Prompt Programming for Cultural Bias and Alignment of Large Language Models

2026-03-17Artificial Intelligence

Artificial IntelligenceComputation and Language
AI summary

The authors studied how large language models (LLMs) can be biased toward certain cultures, which can cause problems when these models are used to help make decisions or analyze information. They tested an existing method that uses surveys to measure cultural alignment on open-source LLMs, confirming that cultural biases still exist. Then, they introduced a new way to improve cultural alignment by treating prompts as programmable pieces that can be optimized automatically. Their experiments showed that this new approach often works better than manually designing prompts, offering a more consistent way to make LLM responses fit different cultural values.

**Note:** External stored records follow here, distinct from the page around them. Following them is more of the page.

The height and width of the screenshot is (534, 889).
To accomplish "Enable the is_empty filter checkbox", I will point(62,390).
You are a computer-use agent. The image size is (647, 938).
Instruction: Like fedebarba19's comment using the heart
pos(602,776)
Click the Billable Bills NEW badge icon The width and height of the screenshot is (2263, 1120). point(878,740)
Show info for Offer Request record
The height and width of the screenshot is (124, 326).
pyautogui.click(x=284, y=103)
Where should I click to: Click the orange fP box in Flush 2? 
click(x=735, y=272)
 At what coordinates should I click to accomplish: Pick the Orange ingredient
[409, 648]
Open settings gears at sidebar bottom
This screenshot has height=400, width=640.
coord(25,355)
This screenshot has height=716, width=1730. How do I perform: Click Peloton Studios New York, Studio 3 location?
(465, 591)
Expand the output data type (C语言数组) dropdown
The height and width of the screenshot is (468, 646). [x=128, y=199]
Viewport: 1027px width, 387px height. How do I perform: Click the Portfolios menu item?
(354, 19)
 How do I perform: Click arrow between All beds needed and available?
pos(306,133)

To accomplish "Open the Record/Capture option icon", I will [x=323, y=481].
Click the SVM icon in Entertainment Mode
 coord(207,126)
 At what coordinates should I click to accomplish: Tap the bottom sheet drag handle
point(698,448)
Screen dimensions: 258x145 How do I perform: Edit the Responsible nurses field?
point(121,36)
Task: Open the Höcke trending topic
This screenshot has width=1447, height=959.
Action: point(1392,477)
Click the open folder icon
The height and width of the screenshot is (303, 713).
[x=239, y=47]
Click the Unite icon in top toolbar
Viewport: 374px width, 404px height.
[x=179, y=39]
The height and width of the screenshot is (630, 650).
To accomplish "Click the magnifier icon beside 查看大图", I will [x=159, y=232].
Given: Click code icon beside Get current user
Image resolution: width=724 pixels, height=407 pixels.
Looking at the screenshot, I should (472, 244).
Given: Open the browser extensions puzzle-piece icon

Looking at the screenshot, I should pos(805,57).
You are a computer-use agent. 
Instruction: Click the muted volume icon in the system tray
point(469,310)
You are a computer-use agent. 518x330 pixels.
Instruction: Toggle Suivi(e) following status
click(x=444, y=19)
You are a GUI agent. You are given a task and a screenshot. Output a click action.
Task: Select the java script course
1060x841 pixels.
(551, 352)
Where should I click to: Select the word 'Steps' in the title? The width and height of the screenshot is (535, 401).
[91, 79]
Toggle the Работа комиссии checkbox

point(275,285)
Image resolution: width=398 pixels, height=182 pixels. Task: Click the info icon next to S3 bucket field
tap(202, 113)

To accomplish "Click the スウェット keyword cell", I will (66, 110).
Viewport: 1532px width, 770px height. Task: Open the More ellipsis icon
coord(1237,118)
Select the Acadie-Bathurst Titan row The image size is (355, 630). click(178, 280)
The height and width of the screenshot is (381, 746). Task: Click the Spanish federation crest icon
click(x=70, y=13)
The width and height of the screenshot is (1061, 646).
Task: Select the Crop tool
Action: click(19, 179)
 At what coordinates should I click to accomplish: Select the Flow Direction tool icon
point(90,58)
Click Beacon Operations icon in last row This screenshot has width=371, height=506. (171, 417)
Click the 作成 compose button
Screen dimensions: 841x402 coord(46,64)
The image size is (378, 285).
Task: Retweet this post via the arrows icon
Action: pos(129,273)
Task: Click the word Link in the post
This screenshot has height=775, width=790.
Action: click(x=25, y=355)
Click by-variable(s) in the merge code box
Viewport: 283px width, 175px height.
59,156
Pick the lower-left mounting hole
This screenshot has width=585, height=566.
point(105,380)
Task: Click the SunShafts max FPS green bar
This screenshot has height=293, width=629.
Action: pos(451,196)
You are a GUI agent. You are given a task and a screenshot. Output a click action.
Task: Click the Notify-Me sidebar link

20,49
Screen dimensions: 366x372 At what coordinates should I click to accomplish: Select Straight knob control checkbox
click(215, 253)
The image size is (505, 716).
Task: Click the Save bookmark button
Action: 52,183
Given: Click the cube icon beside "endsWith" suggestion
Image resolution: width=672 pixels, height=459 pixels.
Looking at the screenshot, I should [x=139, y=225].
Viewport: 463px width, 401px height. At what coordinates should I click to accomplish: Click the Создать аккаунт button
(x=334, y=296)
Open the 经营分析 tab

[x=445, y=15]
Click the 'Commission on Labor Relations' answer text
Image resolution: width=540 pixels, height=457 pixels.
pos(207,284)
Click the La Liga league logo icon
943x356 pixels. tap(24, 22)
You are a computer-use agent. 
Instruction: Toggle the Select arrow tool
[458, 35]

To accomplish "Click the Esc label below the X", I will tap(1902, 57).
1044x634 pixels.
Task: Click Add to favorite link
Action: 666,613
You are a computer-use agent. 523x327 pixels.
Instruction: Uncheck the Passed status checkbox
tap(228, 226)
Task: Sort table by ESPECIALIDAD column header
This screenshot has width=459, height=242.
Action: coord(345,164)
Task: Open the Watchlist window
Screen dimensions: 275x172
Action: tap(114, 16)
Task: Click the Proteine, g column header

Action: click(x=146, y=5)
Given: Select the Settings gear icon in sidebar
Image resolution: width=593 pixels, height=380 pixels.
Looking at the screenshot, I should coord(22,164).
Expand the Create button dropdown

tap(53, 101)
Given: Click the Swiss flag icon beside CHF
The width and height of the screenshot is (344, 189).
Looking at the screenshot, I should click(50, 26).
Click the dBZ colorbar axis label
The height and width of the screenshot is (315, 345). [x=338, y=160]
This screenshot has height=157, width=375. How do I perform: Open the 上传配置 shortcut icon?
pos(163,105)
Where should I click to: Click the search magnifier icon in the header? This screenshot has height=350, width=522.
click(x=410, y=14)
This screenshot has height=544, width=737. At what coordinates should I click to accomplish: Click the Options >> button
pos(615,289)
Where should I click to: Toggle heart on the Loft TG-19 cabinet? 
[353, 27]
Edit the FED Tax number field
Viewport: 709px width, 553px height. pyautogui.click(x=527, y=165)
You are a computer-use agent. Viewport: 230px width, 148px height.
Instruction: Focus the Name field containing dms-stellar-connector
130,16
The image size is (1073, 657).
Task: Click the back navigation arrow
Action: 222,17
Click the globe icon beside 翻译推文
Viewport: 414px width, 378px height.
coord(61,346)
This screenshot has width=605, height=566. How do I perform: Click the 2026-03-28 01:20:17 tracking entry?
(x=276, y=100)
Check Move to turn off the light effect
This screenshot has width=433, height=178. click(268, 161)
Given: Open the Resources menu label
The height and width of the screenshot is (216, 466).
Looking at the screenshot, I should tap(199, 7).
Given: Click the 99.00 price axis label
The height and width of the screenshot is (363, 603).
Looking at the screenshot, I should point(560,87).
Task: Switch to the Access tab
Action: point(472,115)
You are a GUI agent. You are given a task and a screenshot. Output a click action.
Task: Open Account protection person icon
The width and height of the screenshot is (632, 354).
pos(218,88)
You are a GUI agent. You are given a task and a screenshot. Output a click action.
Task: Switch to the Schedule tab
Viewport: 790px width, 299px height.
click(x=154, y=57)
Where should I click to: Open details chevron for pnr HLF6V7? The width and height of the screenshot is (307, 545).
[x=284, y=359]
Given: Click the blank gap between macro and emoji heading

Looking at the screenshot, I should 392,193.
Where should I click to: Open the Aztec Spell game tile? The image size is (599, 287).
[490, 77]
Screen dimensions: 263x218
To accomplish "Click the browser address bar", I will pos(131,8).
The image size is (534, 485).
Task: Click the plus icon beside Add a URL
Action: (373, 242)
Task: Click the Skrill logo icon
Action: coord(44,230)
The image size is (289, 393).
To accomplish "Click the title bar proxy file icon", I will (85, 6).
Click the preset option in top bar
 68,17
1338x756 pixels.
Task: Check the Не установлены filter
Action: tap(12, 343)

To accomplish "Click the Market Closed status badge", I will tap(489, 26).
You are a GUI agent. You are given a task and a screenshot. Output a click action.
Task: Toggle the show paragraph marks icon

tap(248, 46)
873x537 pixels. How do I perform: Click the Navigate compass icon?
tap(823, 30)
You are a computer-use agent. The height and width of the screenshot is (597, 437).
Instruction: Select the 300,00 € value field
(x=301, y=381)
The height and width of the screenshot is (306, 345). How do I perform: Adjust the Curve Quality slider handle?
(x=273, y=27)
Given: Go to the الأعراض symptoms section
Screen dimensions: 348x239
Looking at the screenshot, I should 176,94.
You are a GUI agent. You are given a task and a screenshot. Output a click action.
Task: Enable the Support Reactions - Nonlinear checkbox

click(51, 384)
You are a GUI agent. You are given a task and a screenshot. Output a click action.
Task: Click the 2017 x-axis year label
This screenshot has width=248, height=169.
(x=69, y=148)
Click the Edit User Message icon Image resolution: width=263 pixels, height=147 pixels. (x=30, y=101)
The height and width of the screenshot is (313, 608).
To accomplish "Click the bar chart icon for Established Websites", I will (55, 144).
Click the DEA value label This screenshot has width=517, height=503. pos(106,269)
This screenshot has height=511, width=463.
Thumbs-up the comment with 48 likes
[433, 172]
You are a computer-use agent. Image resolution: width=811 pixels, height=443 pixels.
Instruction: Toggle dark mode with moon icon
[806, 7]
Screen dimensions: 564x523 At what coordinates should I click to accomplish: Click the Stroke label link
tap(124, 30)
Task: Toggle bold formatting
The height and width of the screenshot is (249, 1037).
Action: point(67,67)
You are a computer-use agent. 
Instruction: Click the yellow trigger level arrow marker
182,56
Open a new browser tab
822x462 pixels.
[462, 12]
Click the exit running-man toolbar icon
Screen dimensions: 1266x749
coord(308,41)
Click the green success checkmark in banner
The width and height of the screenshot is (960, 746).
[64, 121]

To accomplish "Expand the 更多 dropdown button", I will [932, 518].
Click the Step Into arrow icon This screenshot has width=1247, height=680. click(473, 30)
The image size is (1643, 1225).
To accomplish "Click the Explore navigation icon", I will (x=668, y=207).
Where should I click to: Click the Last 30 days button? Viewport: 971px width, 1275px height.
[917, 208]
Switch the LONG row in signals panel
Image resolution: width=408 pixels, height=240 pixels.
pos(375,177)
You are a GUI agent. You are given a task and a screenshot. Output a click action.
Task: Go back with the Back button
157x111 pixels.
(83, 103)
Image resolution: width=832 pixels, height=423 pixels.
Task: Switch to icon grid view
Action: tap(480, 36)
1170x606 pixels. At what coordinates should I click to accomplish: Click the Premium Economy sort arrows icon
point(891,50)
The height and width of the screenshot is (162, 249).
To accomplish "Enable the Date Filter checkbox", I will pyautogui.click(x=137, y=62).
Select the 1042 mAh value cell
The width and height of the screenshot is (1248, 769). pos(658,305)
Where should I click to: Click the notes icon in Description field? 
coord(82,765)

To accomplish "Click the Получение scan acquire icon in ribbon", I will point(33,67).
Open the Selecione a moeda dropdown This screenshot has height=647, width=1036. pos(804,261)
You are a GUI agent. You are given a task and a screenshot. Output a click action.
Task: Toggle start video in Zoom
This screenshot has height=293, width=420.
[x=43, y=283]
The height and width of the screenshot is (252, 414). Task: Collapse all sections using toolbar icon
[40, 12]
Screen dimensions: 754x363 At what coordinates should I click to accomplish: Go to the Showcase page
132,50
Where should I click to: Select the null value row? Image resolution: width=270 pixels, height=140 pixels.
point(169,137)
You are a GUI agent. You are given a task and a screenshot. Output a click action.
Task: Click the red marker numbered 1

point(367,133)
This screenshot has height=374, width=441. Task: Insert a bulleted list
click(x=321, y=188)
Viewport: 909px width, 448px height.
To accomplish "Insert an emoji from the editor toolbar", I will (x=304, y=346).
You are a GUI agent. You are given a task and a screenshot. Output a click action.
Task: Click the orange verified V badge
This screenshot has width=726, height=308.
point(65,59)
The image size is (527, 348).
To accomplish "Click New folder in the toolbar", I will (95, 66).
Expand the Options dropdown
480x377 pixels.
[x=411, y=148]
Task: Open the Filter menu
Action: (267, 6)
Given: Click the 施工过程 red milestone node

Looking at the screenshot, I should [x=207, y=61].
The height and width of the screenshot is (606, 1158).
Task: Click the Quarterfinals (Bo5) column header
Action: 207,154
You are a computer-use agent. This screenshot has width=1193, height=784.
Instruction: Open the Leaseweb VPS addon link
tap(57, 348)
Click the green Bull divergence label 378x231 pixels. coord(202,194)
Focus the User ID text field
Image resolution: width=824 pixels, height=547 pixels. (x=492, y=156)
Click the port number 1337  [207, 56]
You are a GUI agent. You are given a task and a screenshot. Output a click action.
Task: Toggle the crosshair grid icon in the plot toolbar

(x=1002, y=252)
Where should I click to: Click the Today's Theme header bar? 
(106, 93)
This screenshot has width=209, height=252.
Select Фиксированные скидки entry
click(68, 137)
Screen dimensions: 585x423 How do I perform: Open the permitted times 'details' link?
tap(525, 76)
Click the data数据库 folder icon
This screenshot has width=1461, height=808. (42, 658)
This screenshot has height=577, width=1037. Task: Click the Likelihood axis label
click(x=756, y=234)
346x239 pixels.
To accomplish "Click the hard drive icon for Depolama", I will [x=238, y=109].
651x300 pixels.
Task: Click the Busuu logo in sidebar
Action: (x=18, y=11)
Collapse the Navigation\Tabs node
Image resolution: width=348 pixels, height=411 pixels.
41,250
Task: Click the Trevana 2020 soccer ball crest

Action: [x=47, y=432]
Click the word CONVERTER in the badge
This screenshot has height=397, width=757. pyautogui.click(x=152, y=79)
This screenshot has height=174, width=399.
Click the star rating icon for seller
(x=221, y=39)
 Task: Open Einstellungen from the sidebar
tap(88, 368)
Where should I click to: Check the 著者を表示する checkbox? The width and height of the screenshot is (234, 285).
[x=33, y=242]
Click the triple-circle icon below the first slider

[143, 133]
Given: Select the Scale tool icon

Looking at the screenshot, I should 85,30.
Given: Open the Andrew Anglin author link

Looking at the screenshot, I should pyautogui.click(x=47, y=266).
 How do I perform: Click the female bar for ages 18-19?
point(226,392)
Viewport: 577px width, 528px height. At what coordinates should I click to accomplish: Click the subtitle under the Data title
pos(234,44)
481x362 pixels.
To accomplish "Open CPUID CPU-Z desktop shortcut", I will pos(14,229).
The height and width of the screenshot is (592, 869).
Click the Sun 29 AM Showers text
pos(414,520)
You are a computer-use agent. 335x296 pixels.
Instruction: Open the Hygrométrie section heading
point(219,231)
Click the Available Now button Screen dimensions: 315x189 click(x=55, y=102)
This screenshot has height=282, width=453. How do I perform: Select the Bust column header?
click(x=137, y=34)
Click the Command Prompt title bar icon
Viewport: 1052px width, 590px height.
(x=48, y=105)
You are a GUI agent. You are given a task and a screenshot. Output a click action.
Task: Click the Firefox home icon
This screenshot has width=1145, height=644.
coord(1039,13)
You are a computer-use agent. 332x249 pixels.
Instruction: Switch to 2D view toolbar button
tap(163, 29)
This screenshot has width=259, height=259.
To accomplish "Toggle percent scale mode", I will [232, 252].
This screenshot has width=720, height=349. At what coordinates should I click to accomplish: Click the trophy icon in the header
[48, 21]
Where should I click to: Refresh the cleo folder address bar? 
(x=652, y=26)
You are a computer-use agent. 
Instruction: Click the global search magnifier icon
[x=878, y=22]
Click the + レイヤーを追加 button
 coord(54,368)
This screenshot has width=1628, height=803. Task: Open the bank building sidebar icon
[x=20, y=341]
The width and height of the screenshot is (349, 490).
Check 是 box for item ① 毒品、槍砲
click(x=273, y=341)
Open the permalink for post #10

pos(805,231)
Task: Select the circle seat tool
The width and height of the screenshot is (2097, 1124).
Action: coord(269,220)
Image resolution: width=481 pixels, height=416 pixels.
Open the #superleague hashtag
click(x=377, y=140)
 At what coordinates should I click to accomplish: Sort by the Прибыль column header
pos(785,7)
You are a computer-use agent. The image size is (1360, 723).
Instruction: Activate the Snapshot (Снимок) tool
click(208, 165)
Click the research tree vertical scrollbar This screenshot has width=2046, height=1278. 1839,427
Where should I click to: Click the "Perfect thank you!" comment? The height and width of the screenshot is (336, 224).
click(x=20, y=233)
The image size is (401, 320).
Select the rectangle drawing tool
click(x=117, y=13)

large language modelscultural alignmentprompt engineeringsurvey-based metricsopen-weight modelscultural biasprompt programmingDSPyoptimizationvalue alignment
Authors
Maksim Eren, Eric Michalak, Brian Cook, Johnny Seales
Abstract
Culture shapes reasoning, values, prioritization, and strategic decision-making, yet large language models (LLMs) often exhibit cultural biases that misalign with target populations. As LLMs are increasingly used for strategic decision-making, policy support, and document engineering tasks such as summarization, categorization, and compliance-oriented auditing, improving cultural alignment is important for ensuring that downstream analyses and recommendations reflect target-population value profiles rather than default model priors. Previous work introduced a survey-grounded cultural alignment framework and showed that culture-specific prompting can reduce misalignment, but it primarily evaluated proprietary models and relied on manual prompt engineering. In this paper, we validate and extend that framework by reproducing its social sciences survey based projection and distance metrics on open-weight LLMs, testing whether the same cultural skew and benefits of culture conditioning persist outside closed LLM systems. Building on this foundation, we introduce use of prompt programming with DSPy for this problem-treating prompts as modular, optimizable programs-to systematically tune cultural conditioning by optimizing against cultural-distance objectives. In our experiments, we show that prompt optimization often improves upon cultural prompt engineering, suggesting prompt compilation with DSPy can provide a more stable and transferable route to culturally aligned LLM responses.